Ash, but that wasn't opening night at Independent Film Festival Boston, which spans eight days and four venues in as many municipalities, and believe it or not, it wasn't raining when it came time to first stand in line to pick up tickets and then to make it into the theater. I think that's a first for my attending this event.

Run on Sentence

What, no theremin this year? I'm not sure what to make of this. Instead, we had Run On Sentence, the band fronted by Dustin Hamman, who did the music for Beneath the Harvest Sky. Not bad at all, and they were selling CDs in the lobby.

After that, Brian Tamm got up on stage to kick the screening off, introducing Nancy Campbell as the new program director. They were pretty emotional about it - apparently the festival came close to the brink this year, which is a tremendous shame; it's a great festival, so become a member.


Left to right, that's Hamman, co-star Aiden Gillen, and writer/directors Gita Pullapilly & Aron Gaudet. Nice folks, and it's kind of funny that I saw their previous film, The Way We Get By, in Austin during my trip there for South by Southwest, considering how both of these films are Maine-set. I didn't grow up in those parts of Maine - the state being roughly as large as the rest of the region combined, I'm much closer to "home" in Boston than I would be in Bangor, let alone Van Buren - but seeing the first in Texas was kind of odd.

They talked about the usual things - yes, there was a fair amount of improvisation. Some of the more interesting things mentioned were that Emory Cohen arrived in Van Buren early to soak up the area. He didn't quite stay in character throughout but didn't really become the nice Jewish kid from New Jersey again until after shooting was complete. Hamman - who was on set to both scope things out and perform in a little cameo - mentioned that he actually spent some time with Cohen and kind of asked him not to completely break character. Sounds weird to me, but perspectives can leak when making things like this.

I think that was during a sleepover in the run-down house that figures in the movie, and I must admit, that building was kind of the most Maine thing in the film for me, even if characters were describing things as wicked this and wicked that without it sounding put on. There were a few buildings in North Yarmouth that sort of looked like they were only standing because the termites were holding hands, and that one certainly had that feel. Heck, the barn next to the Mill Road house where I grew up was probably one of them.

What else... Oh, yeah, Aiden Gillen talked about how he came to this movie in part because it was work he could fit in between shooting episodes of a TV show (Game of Thrones, I believe) where he had a week or two off. It's a funny thing to hear, because he's playing a significant character who appears throughout the story, so it doesn't seem like he could just drop in and out like that. Makes you respect just how important scheduling is in the movies, as well as how actors often have to jump to different emotional places without the build-up that would come from shooting in sequence (which I think most of us still sort of expect movies to do, even if we know better).

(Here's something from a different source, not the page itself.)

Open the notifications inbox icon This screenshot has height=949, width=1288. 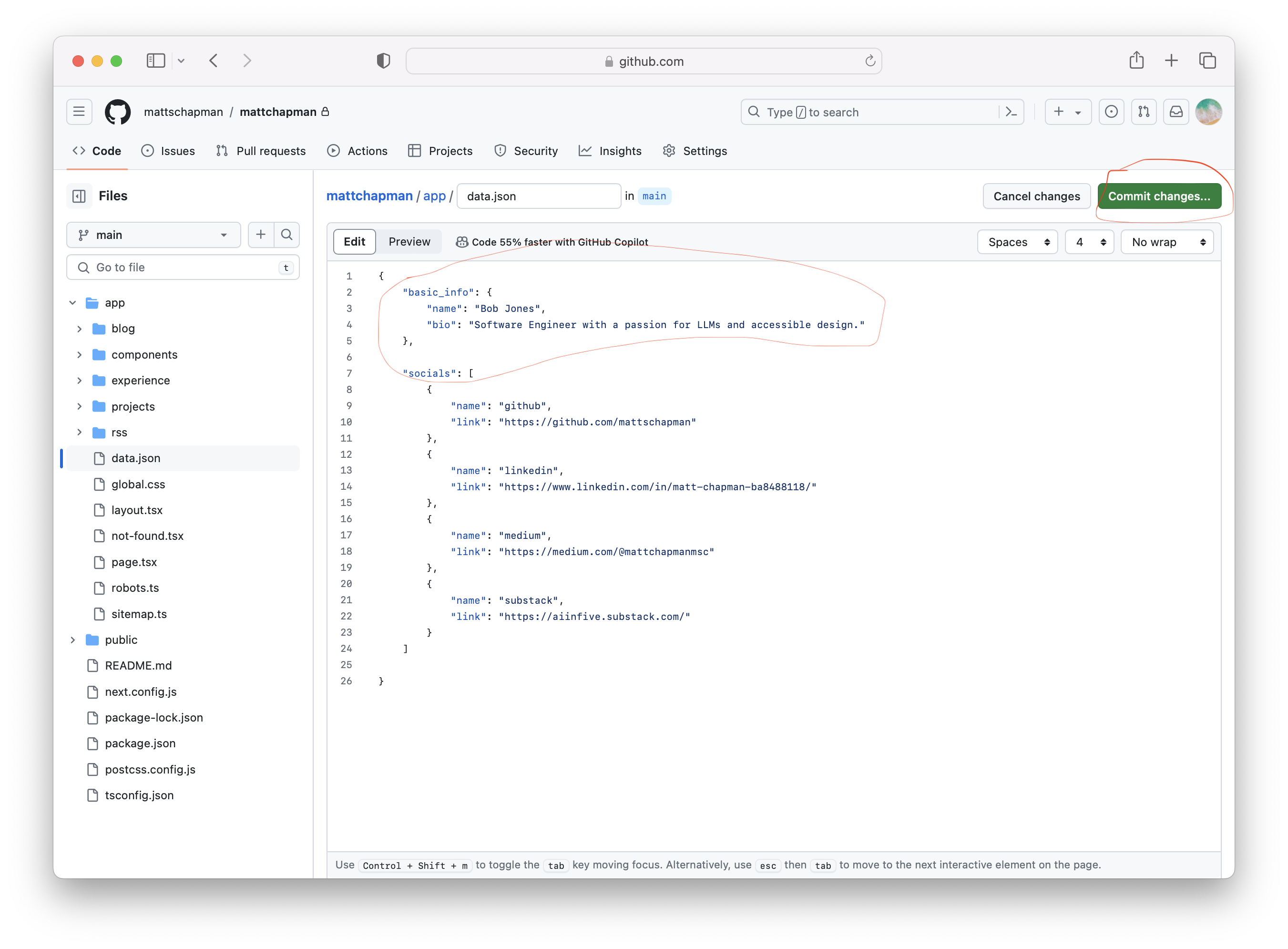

Okay, I'm probably running late for day four now. More later.

Beneath the Harvest Sky

* * * ¼ (out of four)
Seen 23 April 2014 in Somerville Theatre #1 (Independent Film Festival Boston, DCP)

If you look at a map of Maine, you'll find that the northern half of the state is primarily a grid of unincorporated rectangular territories without names, with a few slightly more inhabited towns hugging the Canadian border. Growing up in the southern part of the state, I always thought it must be a strange place to live, especially when a family from that area moved to town and had weird French accents. As Beneath the Harvest Sky smoothly depicts, though, it's apparently just like growing up in any other rural town, only more so.

And just like teenagers in small towns everywhere, Casper and Dominic dream of getting out and moving to the big city. Dominic (Callan McAuliffe) is earning money for a car by working on the annual potato harvest, where he's getting close with classmate Emma (Sarah Sutherland). His best friend Casper (Emory Cohen), meanwhile, is helping father Clayton (Aiden Gillen) with the pot-and-pills business, and if that wasn't already enough trouble, it looks like he's knocked girlfriend Tasha (Zoe Levin) up.

In one of the few classroom scenes before the characters are off for harvest break, the characters are discussing something by S.E. Hinton, with Casper being a disruptive jerk, and you don't exactly need a post-film Q&A to figure out that filmmakers Aron Gaudet and Gita Pullapilly are at least partially inspired by those books and the movies made from them. It's a story about teenagers marking time to an adulthood that doesn't seem to offer much more than their youth although how desperate that makes the various characters is not always what one would expect or how it appears on the surface. That means that the opening stretch can be rough going, featuring as it does several scenes in a row of Casper establishing his bad-boy bona fides much faster than his interesting-person ones, while the necessary establishment of certain adult characters can seem out of place.